What this task involves: Nothing but the lines from the line with "静岡 (164, 2411)" through the end of the data is to be copied, and each is to be copied exactly.
▬▬▬
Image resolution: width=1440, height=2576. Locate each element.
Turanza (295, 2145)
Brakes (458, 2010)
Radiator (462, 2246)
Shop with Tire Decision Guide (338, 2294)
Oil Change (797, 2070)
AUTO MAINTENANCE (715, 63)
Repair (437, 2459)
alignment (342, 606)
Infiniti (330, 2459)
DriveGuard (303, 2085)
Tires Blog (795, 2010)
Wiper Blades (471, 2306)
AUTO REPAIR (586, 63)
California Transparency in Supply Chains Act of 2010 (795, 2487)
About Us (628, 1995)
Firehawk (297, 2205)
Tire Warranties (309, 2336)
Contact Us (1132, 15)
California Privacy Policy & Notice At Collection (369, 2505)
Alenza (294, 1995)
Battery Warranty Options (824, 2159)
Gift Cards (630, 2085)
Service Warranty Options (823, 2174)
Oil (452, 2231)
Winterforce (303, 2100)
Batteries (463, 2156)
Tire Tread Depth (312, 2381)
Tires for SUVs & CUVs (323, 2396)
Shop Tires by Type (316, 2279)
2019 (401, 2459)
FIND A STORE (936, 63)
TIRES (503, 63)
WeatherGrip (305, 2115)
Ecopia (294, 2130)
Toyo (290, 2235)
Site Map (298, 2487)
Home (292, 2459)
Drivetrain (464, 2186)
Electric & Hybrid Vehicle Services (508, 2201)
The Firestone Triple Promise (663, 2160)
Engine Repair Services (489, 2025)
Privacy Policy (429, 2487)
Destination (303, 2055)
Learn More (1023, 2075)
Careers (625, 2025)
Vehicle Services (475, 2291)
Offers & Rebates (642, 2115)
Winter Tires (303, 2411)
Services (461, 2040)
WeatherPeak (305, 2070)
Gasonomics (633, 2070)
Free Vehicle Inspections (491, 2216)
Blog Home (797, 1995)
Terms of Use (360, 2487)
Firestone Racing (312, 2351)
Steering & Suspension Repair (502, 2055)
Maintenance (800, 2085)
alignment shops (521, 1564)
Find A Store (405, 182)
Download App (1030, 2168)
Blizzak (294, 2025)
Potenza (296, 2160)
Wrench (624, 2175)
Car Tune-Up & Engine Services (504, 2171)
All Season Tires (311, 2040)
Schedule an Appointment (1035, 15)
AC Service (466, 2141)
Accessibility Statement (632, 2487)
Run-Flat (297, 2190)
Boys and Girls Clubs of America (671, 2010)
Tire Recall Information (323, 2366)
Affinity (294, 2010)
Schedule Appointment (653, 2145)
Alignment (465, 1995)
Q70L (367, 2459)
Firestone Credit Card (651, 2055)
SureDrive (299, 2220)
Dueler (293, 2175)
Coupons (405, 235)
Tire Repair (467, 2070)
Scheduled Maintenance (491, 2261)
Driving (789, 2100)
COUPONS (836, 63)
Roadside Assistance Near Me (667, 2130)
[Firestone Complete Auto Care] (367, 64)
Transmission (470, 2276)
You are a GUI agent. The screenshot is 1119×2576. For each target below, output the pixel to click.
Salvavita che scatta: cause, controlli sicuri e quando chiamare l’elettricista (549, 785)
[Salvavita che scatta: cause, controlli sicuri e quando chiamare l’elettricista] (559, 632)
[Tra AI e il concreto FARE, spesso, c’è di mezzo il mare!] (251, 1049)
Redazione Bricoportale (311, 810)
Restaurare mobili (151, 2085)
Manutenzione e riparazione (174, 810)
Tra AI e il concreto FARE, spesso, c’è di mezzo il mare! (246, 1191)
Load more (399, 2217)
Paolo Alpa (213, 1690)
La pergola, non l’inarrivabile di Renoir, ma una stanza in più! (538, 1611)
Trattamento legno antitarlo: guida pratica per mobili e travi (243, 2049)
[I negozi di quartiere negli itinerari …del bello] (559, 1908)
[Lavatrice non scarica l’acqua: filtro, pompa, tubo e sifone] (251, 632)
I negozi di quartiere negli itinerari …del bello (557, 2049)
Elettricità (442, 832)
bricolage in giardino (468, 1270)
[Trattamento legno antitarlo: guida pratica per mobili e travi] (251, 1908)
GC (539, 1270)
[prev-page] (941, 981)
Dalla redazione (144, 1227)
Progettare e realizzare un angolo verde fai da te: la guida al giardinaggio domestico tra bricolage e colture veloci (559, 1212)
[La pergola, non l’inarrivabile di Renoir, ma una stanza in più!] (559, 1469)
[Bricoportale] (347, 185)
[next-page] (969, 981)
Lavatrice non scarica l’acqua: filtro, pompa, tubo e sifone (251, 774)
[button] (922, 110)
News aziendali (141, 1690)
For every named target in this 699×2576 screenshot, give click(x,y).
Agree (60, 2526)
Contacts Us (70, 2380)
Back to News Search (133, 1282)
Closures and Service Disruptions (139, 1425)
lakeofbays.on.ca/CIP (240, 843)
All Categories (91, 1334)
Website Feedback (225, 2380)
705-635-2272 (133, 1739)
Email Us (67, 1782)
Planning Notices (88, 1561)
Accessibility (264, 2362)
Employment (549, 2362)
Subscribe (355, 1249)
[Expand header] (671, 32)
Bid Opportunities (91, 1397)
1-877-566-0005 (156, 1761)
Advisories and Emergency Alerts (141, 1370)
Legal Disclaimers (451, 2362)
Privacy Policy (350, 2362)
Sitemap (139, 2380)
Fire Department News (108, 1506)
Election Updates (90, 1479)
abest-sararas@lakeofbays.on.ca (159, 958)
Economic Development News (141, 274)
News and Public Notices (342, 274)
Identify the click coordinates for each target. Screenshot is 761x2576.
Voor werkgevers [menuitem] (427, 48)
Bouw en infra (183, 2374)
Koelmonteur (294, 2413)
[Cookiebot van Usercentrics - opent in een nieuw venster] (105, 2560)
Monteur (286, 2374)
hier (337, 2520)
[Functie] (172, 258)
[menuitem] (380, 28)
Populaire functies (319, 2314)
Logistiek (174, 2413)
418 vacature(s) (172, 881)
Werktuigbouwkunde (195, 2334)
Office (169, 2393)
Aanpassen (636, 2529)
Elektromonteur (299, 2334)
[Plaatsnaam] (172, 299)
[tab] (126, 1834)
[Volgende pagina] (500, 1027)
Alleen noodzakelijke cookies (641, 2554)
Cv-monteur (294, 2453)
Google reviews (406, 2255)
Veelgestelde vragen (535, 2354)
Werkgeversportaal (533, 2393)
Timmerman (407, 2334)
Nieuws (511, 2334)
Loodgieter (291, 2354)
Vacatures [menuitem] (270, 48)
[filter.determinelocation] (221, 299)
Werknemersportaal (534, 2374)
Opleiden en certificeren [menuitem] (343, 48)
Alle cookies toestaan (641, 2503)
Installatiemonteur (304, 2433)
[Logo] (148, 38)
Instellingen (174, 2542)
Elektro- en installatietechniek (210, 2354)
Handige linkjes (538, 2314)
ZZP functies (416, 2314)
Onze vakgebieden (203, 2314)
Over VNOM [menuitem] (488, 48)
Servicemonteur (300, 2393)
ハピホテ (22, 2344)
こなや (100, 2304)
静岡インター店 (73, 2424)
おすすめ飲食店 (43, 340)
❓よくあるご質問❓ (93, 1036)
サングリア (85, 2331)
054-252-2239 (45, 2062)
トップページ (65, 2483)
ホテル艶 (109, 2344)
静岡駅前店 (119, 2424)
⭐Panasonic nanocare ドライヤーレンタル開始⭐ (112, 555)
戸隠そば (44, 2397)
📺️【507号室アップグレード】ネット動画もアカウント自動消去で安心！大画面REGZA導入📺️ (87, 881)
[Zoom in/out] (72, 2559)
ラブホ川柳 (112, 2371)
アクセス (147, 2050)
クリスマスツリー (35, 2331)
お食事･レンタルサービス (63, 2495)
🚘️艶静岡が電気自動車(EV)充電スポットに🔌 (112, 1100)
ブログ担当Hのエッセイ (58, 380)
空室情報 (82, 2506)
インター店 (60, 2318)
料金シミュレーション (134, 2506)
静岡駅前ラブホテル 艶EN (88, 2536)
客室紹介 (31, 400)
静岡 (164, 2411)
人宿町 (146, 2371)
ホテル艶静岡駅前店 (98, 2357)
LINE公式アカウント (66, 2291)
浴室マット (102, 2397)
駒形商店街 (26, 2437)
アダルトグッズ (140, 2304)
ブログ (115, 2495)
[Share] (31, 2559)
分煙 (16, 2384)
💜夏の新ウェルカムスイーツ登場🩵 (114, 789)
▬▬▬
Response to this exercise:
静岡 (164, 2411)
人宿町 (146, 2371)
ホテル艶静岡駅前店 (98, 2357)
LINE公式アカウント (66, 2291)
浴室マット (102, 2397)
駒形商店街 (26, 2437)
アダルトグッズ (140, 2304)
ブログ (115, 2495)
[Share] (31, 2559)
分煙 (16, 2384)
💜夏の新ウェルカムスイーツ登場🩵 (114, 789)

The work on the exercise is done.